The Guyana Revenue Authority (GRA) in the past five years purchased two container scanners to improve its
monitoring capabilities at a cost of over US$6 million, but one is currently not operational and is, in fact, unserviceable, while the other touted as a mobile device will now have to find a stationary resting place to be shielded from the elements of weather.
The startling state of affairs was uncovered by Auditor General Deodat Sharma, who during the course of auditing the national books for 2015, found that both of the container scanners were posing problems for the GRA administration.
The 2015 Audit Report was made public this past week by Speaker of the National Assembly, Dr Barton Scotland, when he reconvened the sittings of the Assembly.

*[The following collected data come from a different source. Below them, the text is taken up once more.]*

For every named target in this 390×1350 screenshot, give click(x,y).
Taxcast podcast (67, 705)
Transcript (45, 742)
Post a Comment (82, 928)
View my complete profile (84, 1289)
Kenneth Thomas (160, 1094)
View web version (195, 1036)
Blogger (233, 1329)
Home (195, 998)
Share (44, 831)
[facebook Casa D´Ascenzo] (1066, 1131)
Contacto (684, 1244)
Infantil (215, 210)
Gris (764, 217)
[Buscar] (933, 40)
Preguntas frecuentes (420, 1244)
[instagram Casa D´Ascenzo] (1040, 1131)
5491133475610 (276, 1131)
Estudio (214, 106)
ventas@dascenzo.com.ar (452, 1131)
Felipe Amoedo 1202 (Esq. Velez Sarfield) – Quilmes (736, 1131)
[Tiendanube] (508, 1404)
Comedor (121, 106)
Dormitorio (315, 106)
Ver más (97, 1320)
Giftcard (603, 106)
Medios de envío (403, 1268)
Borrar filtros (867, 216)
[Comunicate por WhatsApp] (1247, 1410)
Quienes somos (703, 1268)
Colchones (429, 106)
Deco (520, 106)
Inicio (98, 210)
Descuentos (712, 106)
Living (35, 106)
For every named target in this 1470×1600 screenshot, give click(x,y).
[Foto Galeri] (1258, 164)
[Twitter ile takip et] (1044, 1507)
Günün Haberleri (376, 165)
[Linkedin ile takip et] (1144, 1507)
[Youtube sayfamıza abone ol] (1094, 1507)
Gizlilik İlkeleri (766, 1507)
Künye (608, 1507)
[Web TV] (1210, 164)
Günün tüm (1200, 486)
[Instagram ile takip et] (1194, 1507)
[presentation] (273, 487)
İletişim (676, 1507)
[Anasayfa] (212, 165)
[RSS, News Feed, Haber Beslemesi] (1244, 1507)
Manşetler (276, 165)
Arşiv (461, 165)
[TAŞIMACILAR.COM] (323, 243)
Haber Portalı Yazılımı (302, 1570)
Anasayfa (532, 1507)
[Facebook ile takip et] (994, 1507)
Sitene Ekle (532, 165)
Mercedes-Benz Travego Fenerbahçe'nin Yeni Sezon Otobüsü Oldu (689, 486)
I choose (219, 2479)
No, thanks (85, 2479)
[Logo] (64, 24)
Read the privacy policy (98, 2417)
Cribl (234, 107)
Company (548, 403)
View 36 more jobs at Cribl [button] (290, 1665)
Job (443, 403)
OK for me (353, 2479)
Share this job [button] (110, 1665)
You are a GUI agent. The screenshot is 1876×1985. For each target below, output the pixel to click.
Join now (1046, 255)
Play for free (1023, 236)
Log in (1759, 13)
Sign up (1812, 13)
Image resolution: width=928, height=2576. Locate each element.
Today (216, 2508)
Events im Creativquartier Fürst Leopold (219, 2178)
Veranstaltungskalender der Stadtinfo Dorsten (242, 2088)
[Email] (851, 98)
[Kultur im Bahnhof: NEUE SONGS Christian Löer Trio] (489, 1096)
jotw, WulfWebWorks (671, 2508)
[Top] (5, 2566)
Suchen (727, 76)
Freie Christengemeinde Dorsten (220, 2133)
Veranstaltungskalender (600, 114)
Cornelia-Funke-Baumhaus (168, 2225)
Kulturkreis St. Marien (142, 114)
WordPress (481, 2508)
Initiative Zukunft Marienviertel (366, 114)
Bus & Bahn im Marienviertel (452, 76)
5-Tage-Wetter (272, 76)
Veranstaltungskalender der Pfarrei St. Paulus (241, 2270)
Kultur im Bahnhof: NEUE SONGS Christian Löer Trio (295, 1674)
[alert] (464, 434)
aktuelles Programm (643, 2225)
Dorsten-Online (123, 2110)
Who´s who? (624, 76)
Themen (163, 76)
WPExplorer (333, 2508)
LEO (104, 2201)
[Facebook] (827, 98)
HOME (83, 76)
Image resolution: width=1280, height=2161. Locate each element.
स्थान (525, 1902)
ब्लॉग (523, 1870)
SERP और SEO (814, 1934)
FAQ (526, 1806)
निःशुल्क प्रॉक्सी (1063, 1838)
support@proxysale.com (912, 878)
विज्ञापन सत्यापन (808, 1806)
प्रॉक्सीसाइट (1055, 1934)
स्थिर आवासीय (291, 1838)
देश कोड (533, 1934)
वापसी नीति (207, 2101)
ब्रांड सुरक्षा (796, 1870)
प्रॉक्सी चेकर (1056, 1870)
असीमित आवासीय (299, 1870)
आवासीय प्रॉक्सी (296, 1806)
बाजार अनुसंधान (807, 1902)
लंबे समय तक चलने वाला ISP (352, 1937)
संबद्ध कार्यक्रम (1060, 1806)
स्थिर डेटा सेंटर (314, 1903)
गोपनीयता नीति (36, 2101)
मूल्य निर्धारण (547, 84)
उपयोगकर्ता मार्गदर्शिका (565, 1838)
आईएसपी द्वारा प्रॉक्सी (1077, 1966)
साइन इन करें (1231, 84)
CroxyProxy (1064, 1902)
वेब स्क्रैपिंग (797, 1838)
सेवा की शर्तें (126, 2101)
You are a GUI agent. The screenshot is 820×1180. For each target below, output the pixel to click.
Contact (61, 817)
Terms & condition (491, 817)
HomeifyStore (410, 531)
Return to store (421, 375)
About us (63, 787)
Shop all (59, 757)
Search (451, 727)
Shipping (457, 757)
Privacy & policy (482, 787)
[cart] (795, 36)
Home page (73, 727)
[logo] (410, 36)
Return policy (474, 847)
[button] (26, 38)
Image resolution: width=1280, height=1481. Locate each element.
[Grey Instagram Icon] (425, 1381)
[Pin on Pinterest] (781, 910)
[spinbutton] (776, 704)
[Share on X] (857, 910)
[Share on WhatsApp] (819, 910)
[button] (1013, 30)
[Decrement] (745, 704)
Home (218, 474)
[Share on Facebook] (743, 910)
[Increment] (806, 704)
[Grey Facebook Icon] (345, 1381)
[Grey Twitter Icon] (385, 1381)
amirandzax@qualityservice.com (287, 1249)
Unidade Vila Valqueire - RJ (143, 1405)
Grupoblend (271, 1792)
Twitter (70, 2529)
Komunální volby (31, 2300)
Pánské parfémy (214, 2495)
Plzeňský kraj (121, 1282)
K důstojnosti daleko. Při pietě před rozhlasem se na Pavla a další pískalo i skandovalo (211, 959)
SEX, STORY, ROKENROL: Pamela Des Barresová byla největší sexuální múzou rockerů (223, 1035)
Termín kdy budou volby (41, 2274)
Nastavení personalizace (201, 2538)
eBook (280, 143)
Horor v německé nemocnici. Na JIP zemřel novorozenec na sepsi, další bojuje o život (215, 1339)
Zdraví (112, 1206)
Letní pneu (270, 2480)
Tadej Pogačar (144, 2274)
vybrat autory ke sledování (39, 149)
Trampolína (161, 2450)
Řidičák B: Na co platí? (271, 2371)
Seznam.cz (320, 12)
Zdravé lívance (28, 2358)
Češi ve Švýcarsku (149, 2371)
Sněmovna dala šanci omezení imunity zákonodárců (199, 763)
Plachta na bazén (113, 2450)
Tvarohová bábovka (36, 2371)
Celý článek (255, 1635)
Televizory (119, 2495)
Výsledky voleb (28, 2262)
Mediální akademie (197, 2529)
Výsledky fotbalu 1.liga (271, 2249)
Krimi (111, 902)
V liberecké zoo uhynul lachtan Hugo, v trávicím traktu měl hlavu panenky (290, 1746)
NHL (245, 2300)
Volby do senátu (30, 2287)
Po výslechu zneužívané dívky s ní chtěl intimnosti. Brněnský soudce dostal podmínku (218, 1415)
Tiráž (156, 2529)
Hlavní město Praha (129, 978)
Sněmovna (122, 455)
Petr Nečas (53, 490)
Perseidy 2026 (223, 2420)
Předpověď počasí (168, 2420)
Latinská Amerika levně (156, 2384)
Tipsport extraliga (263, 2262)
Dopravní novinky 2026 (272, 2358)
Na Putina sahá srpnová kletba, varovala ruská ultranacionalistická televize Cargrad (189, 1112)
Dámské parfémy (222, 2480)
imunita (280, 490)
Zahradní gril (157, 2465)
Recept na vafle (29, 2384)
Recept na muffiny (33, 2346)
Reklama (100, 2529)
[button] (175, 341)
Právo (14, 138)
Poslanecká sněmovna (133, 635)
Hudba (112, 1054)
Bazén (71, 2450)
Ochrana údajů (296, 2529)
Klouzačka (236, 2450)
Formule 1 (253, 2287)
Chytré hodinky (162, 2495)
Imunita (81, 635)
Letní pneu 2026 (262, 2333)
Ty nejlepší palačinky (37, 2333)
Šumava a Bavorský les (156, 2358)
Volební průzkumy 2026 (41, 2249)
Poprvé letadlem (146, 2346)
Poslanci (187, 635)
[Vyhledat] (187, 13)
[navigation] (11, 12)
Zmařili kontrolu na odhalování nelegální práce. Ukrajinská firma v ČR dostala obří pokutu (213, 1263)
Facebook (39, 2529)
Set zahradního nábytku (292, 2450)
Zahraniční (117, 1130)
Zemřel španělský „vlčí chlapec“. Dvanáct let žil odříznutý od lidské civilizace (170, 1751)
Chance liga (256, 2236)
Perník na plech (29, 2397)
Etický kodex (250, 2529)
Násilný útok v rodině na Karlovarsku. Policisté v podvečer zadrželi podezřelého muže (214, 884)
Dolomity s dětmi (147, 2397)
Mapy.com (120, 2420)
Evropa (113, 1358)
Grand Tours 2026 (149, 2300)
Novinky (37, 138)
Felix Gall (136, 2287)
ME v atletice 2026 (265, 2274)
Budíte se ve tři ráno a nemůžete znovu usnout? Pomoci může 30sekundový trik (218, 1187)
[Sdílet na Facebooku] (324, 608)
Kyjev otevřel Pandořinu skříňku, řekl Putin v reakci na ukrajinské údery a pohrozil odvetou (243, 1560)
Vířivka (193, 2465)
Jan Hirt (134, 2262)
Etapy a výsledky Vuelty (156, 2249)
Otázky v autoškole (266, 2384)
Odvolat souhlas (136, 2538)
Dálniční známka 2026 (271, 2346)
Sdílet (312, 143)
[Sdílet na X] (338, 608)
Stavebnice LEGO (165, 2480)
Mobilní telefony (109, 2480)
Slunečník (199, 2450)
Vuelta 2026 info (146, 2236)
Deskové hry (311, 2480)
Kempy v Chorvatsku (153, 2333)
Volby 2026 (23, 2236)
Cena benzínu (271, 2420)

According to Sharma in his report, in May 2010, the Administration acquired an electronic container scanner at a cost of US$1 million for the purpose of 100 per cent container scanning.
The scanner, which was placed into operation in May 2011, was three years later determined to be inoperable on October 18, 2014.
This was said to be due to a loss of power to the device’s electrical cabinet.
The Auditor General, during the course of his audits, found too that another scanner, which was acquired in November 2013 at a total cost of US$5.3 million and placed into operation on January 4, 2014, also became inoperable on June 18, 2016.
At the time of the report being released in September of this year, “the position remained the same”.
Sharma in his audit report has provided an explanation proffered by the GRA, which said the “first scanner is unserviceable and is not cost-effective to repair”.
With regard to the mobile scanner, the GRA informed the audit office that this one “malfunctioned because of its constant exposure to the weather conditions”.
According to answers provided by the GRA, “the scanner was repaired, but currently the Authority is in the process of identifying a permanent location” for it.
The Audit Office has since recommended that the GRA continue in its efforts to identify a suitable location for the scanner that would protect it from the rigours of nature.
The Auditor General has also flagged several incidents of dishonesty at warehouses across the country which has led to instances where the payment of duties and taxes could not be verified to the tune of more than $100 million.
Sharma, in his 2015 report on the accounts held by the GRA, found that there were 34 private warehouses in operation during the period under review – 17 of which were subjected to physical inspections by the Audit Office between April and July this year.
The Audit Office, during the course of its investigations, found that 36 pieces of equipment and 17 vehicles valued in total $370.9 million were not found in five warehouses operated by one importer, and there was no evidence that the equipment and vehicles were released by the tax administration.
Compounding the situation, the Auditor General further found that there was no evidence that duties and taxes of approximately $89.7 million were paid.
According to the Auditor, “Section 100 of the Customs Act, Chapter 82:01 prohibits a warehouse owner or keeper or any person in his employ from opening or gaining access to a warehouse except in the presence or with the knowledge and consent of an officer of the administration.”
The Auditor General highlighted too that a total of 44 pieces of equipment valued at $312 million, with estimated taxes payable totalling $50 million, were removed from four warehouses in which they were deposited and transferred to another four without the permission of the GRA Commissioner General.
“The removal of warehoused goods from one warehouse to another without the permission or knowledge of the Commissioner General represents a breach of Section 115 of the Customs Act,” the Audit Office said.
Further checks revealed that 10 pieces of equipment and five vehicles physically verified in three warehouses were not traced to the warehouse registers maintained by the administration.
“Efforts to ascertain the value of the equipment and vehicles proved futile, since it could not be determined the year the items were warehoused and the Cost, Insurance and Freight (CIF) of each piece of equipment and vehicle.”